Summer of stats part 3 – what we buy

By Guest Author 03/01/2010 1


A running series from Statistics New Zealand helping us make sense of the Food Price Index and the Consumers Price Index…

Priceshifting – What we buy

cpiIn recent years, about one sixth of our household spending has been on food. But what about the other five-sixths? What’s in the Consumers Price Index (CPI) provides an interesting snapshot.

The CPI measures changes in the price of goods and services purchased by households. The range of goods and services included in the CPI was reviewed in 2008. The changes to the list reflect our changing priorities, tastes, lifestyles and incomes, but also what’s on the market and how much it costs.

For example, many of the items added in 2008 reflect advances in technology – or cheaper access to technology — but also factors like environmental sustainability. Out went solid fuel burners and in came heat pumps. Brooms, and bleach don’t figure any more, but automatic dishwashing powder does. Calculators, video tapes, photographic film, DVD/VCR combination players and vehicle seat covers were removed.

It’s not that people don’t buy these things. It’s just that they now form a smaller portion of what households spend money on.

In their place came in-car satellite navigation units, free-to-air digital television receivers, digital-music downloads, and recordable DVD’s.

Other changes had less to do with technology and more to do with our behaviours. We buy more cut flowers and fewer rose bushes, do more ten-pin bowling, and hire more people to mow our lawns, clean our homes, and take our rubbish away. And we buy stuff at auctions, especially online.

The CPI contains 11 categories — food, alcoholic beverages and tobacco, clothing and footwear, housing and household utilities, household contents and services, health, transport, communication, recreation and culture, education, and miscellaneous goods and services.

The actual items priced for the CPI represent spending in each category. Some of the 2008 changes were direct replacements within categories. Computer printer paper replaced writing paper. Brandy made way for vodka. Casserole dishes no longer figure but there’s still glassware, tableware and cookware in the household contents basket. Cathode ray tube television sets are gone because the range is now covered by LCD and plasma display sets.

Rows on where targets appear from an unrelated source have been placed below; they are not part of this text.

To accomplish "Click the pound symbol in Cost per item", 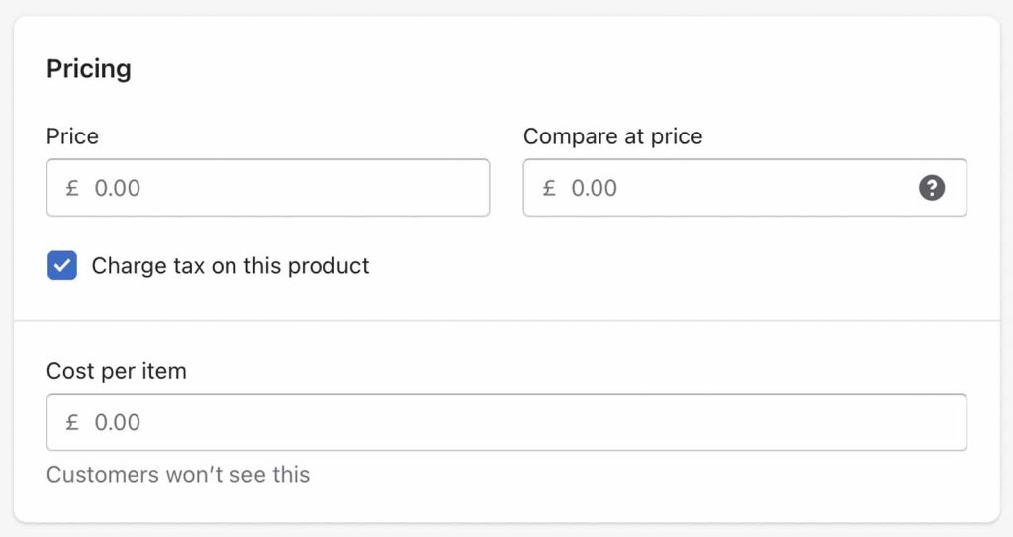I will pos(72,422).
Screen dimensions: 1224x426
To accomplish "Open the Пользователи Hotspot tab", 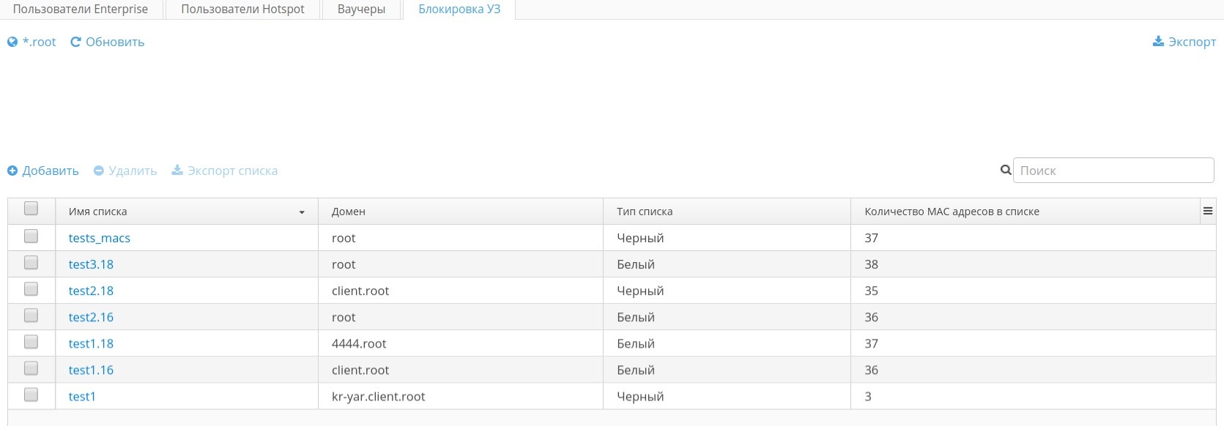I will pyautogui.click(x=242, y=10).
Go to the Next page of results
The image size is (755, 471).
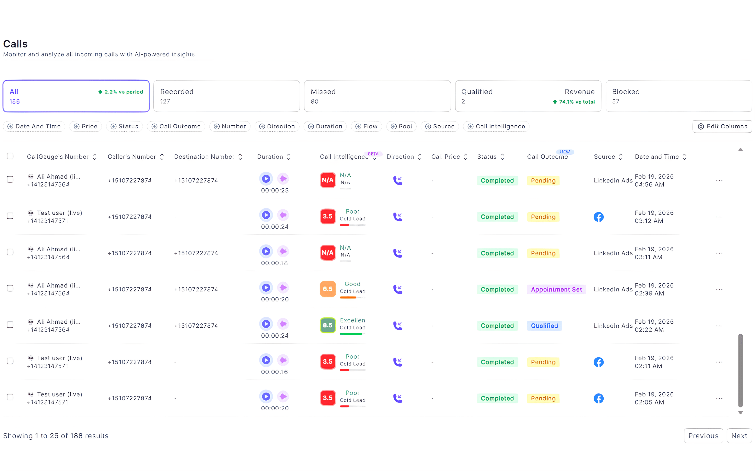[x=739, y=436]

Statistically speaking, a ’household’ is a group of people who share a private dwelling for more than three nights a week, share food or contribute directly to its cost. This excludes people in homes for the elderly, hostels, prisons and the armed forces, but includes most flatting arrangements.

You’re part of a household if you have some influence on household spending, even if it’s just by grumbling about putting out the rubbish, mowing the lawns or what’s for dinner tonight.